Anyhow the above just to tell you where I'm coming from. I like John Coltrane 'out there' but with his classic rhythm section still providing that pulse we all know of.

Now this record - it's a first listen but it all sounds too... Loose. I know, they are searching, experimenting, and it's a live recording. But Acknowledgement didn't go anywhere for me. I just listened to all of it two times. And that's where I stopped. No visceral reaction sadly.

Also, normally I wouldn't care about sound quality considerations for a live recording of this vintage, but I have to agree with other people here in that the mix is off.

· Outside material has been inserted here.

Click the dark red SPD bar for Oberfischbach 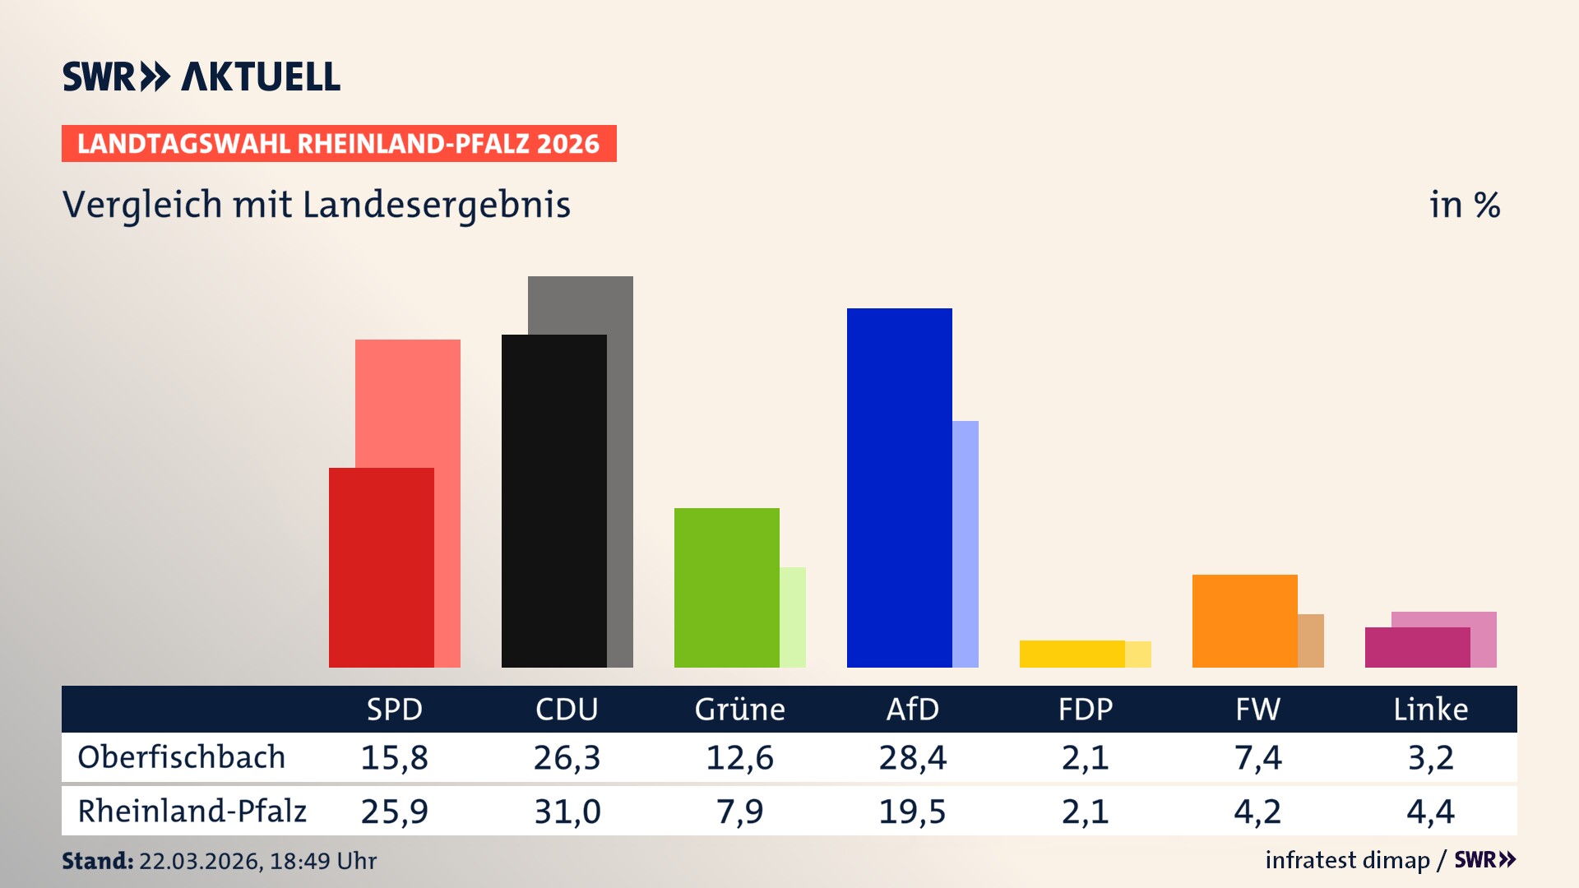382,567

I'm listening with what I believe are fairly neutral studio headphones (Beyerdynamics DT250) and Coltrane's phrasing is completely buried in the left channel, overwhelmed by the (beautiful) work of Elvin Jones and by a bunch of random people hitting on cowbells, with one of the two bass players playing bowed stuff which I found distracting and frankly cheesy. McCoy Tyner is all the way to the right. The real problem is not the absolute sound quality, which is great/dynamic/etc, but the fact that Coltrane sounds like an old uncle murmuring something about the War by the fireplace while everyone else is having Christmas Dinner. Such a shame. Listen to Live at Birdland, how he comes in after Tyner's solo in Afro Blue. Goosebumps! Screw My Favourite Things, this is some of the most hypnotic alto sax playing of all times for me. There's a sense of urgency, a raw power that I've come to associate with his music that is completely missing in this live rendition of Acknowledgement.

So essentially I miss the focus, the spiritual agenda so to say - and the directed energy from the studio recording. Might keep trying, perhaps the recording has more to offer.
Thanks for that detailed and v personal review. Much food for thought. I’m “building up” to listening to it…
 
Just gave the CD its first spin and I'm not sure what to think.

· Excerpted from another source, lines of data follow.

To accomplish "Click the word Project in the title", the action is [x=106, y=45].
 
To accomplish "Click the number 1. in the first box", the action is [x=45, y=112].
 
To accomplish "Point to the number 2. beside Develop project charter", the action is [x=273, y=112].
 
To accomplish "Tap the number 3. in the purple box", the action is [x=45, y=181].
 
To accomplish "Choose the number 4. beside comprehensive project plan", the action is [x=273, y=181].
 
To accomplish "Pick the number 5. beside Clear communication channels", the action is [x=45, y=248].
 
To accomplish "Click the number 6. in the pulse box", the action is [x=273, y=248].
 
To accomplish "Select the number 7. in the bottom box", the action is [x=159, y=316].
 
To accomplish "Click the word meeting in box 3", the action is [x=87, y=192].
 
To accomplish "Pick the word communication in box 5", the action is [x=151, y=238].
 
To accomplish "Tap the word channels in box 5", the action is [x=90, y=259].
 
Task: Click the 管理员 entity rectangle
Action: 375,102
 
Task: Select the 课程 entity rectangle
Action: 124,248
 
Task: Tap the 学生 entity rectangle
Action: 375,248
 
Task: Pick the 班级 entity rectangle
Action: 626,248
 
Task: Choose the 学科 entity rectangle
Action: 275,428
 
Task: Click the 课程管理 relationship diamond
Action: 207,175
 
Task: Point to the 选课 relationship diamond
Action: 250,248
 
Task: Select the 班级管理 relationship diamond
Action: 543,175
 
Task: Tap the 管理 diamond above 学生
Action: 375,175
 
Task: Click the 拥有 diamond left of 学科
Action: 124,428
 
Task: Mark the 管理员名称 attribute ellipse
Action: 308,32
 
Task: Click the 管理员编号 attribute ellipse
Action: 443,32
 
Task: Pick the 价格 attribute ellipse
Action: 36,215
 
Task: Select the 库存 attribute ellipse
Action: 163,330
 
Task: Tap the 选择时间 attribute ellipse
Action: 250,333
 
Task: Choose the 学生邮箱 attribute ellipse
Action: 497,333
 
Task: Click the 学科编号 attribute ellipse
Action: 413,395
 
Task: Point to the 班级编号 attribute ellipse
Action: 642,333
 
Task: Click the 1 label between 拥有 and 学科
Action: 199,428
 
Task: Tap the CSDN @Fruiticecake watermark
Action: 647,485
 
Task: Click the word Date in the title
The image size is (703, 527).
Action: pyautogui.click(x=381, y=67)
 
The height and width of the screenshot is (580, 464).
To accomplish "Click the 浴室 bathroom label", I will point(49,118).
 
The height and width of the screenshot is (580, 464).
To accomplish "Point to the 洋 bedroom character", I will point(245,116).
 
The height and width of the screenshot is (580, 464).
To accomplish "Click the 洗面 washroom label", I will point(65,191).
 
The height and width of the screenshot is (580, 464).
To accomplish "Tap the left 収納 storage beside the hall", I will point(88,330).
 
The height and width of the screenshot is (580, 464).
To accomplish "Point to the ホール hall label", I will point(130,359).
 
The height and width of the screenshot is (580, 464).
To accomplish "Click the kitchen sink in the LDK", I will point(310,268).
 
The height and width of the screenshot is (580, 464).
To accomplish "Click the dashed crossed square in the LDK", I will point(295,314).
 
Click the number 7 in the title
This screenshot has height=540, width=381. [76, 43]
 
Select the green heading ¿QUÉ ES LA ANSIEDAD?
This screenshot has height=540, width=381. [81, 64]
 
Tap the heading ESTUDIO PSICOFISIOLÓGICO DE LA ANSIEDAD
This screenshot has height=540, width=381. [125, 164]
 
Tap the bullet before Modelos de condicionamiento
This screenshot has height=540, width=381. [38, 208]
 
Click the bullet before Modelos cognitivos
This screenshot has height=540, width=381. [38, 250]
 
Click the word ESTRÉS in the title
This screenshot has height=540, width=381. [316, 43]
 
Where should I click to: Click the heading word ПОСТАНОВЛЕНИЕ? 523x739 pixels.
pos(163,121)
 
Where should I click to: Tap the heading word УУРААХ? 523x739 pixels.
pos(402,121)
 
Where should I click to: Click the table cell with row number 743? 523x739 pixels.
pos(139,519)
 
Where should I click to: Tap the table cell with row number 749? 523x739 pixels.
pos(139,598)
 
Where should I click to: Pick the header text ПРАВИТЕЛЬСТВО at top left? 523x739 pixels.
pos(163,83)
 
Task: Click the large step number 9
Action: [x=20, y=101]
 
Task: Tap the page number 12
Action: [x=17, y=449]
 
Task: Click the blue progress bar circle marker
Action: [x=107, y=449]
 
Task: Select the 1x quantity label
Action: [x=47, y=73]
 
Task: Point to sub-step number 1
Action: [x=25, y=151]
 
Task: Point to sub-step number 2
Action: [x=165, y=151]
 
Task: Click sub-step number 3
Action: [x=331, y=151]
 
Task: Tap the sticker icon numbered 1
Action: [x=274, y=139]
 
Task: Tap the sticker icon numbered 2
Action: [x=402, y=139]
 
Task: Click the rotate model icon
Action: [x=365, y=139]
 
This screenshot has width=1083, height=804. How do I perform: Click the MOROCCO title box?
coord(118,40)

I rarely ever listen anymore to Giant Steps and My Favourite Things. I find his tone on alto in My Favourite Things unpleasant, and I prefer other tenor saxophone players in the hard bop canon.

Listen to Live at Birdland, how he comes in after Tyner's solo in Afro Blue. Goosebumps! Screw My Favourite Things, this is some of the most hypnotic alto sax playing of all times for me.
.
Thanks for your review, but I assume you just made a mistake saying Coltrane plays Alto. He of course plays Soprano Sax and Tenor on these recordings you mention not Alto and that does have a completely different tone.

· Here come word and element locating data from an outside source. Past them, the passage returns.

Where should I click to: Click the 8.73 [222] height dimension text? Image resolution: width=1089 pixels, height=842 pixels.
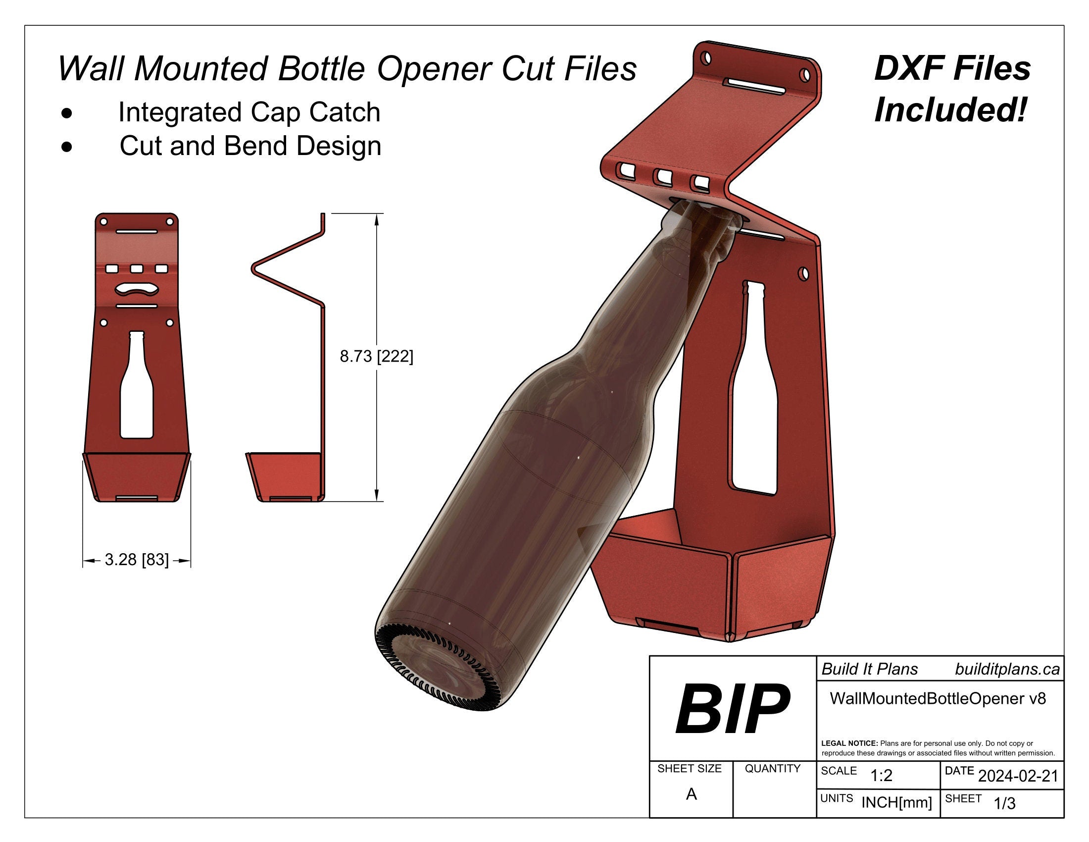377,357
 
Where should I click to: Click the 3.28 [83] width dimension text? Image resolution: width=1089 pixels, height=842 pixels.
137,560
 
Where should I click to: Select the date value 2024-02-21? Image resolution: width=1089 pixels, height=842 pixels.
1018,776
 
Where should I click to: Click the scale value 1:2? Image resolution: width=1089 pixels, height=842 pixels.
881,776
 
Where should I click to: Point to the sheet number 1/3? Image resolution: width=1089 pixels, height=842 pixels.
1004,803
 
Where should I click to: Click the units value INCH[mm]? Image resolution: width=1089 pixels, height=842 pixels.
896,802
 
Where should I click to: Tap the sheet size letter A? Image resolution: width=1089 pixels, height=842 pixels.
691,794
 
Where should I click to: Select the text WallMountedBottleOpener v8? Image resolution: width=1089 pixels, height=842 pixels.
938,698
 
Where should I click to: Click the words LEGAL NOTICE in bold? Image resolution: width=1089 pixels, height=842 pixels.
849,743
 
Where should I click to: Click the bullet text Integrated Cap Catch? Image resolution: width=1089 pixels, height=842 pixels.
249,112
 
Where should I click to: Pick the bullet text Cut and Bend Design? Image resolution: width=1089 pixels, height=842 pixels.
250,146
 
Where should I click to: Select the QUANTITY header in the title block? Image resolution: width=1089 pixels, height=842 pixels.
772,769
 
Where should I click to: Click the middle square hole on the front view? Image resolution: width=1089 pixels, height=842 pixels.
137,269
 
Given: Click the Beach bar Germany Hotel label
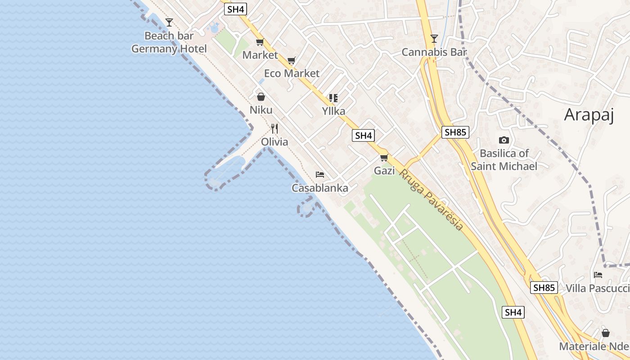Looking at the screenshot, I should pyautogui.click(x=169, y=42).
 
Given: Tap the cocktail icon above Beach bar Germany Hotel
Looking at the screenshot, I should pyautogui.click(x=169, y=22).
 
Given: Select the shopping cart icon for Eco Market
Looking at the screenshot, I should pyautogui.click(x=292, y=60).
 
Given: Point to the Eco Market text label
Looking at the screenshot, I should pyautogui.click(x=292, y=73).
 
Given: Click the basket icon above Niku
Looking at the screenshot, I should pyautogui.click(x=261, y=97).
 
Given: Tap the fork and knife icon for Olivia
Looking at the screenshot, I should pyautogui.click(x=274, y=129).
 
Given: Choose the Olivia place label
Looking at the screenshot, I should pyautogui.click(x=274, y=142).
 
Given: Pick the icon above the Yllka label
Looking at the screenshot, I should pyautogui.click(x=333, y=98).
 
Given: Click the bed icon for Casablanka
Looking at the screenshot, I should pyautogui.click(x=320, y=175).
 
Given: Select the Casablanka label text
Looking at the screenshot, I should pyautogui.click(x=320, y=188).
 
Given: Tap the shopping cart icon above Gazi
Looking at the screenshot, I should pyautogui.click(x=384, y=158).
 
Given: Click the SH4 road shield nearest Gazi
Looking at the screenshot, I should pyautogui.click(x=364, y=135).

I'm personaly still coming to terms with this live version of ALS having listened to the studio version for over 50 years as probably my all time favourite jazz record. I need to listen a few more times before commenting in greater detail. I have purposely avoided this thread and the reviews since release till now, but have just viewed Ken Micallef's YouTube review that while enthusiastic is also seems very well reasoned. I have the 2xLP's version and it only has a couple of 'ticks'. I'm not particularly bothered by the left right balance spread of instruments in stereo as mentioned above as I can hear the room ambiance across the whole soundstage. I did though play 'Psalm' with my mono cartridge and somehow it it seemed to get closer to the spiritual nature of the musicians playing. I need to play the whole set a couple more times in both mono and stereo I think. I also may go for the CD to see if the mastering to LP is any different. Has anyone compared? Also to try as Graham suggested possibly removing the interlude tracks.
 
Thanks for your review, but I assume you just made a mistake saying Coltrane plays Alto. He of course plays Soprano Sax and Tenor on these recordings you mention not Alto and that does have a completely different tone.

Apologies - of course - thanks for spotting that. Fixed in my original post.
 
John Coltrane did of course start his playing with Alto in high school after starting on Clarinet and he did play it intermittently up till about 1952 and again very briefly with the Gene Simmonds All Stars around 1958. He then played it again briefly towards the end of his life after he was given a Yamaha prototype to test by them in 1966 that he played in some sets on the 1966 Japanese Concert Tour. It is on one of the recordings from that tour and I think possibly also on a version of Interstellar Space released after his death.